Feb 06 2012

THE HAWTHORNE EFFECT

Back in the early 20th century, at Western Electric’s “Hawthorne Works” factory near Chicago, management decided to run a long term study on factors that might affect productivity. They took a bunch of people and had them work in a separate room for five years, assembling telephone relays, trying out various changes to their hours and working environment to see what worked best.

They hit on a strange, seemingly paradoxical effect. In one example of this effect, when they reduced the workers’ hours, measurable productivity went up; but when they increased the workers’ hours back to normal later, productivity went up again.

This is the Hawthorne Effect. Changes to someone’s environment tend to increase productivity, either because people develop better habits as they’re adapting or because they’re aware that these changes involve their performance being monitored more carefully. Those increases drop off over time, but they’re real.

In short: if you want to get more stuff done, routinely disrupting and improving your process isn’t going to hurt. You’ll likely get a temporary boost no matter what, and if it doesn’t stick you can always go back to what worked before, right?

I installed Procrastitracker today (as Michael Todd suggested in the talk I linked on Friday). It’s a bit of software that tracks what windows have focus while it’s running, so it can give you a readout afterwards of how much time you spent on-task and how much time you spent mucking about.

So far it’s definitely helping me keep focused when it’s running, but I’ve learned something else: I don’t really get distracted while I’m mainly working. Sure, I spent about 20% of my tracked time up there browsing, but that’s a relatively small percentage.

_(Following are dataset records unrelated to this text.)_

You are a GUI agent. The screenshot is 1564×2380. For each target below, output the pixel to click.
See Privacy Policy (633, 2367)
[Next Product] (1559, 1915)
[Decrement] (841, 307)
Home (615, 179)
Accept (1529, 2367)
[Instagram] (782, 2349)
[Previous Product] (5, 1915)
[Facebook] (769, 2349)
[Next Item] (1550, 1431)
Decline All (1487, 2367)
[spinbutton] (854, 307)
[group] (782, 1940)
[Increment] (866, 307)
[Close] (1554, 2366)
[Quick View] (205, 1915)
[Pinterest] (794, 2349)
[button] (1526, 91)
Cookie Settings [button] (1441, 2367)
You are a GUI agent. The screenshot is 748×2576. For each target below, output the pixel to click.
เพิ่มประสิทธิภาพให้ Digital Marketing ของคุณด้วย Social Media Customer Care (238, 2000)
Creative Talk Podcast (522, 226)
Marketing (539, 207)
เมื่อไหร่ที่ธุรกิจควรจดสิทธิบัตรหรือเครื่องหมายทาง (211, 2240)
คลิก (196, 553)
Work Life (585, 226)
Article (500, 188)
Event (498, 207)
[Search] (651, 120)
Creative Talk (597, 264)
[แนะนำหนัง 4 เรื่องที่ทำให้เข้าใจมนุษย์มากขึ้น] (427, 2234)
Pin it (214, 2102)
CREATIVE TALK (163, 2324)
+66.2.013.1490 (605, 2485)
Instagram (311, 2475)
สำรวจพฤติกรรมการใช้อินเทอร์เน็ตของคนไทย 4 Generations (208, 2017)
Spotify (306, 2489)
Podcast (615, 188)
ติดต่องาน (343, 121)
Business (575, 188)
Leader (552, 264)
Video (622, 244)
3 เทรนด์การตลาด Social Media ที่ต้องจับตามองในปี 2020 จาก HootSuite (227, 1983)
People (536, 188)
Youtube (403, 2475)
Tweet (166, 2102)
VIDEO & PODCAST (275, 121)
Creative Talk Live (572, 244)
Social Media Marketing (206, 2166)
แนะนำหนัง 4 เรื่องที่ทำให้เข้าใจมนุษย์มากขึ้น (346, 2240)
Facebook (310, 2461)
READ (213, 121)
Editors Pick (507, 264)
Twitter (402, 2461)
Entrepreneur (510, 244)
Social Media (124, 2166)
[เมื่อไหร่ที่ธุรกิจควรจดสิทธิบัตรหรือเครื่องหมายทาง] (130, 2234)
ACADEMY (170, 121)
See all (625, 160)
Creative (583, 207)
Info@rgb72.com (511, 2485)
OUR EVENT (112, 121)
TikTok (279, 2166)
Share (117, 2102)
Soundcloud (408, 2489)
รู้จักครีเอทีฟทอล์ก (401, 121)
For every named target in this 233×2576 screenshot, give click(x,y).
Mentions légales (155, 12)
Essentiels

Also, when I was starting to lose focus, it was pretty easy to stay on track.

Where I go wrong is that I spend about an hour at a time working, then – and this is when I was switching off the tracker – slack off for a solid chunk of time before starting up again. I’m probably spending about 50% of my work time in between bursts like this.

I’m going to try and use Procrastitracker to fix this habit. So far I’ve stayed focused pretty well while it’s running. If I can keep that up, I can gradually start running it more and more of the time, on a daily schedule; eventually I’ll be able to just start it up when I want to work and my brain should damn well listen. 🙂

Fingers crossed, anyway. If this doesn’t work, plan B is switching off internet access for most of the working day. Work around that, brain!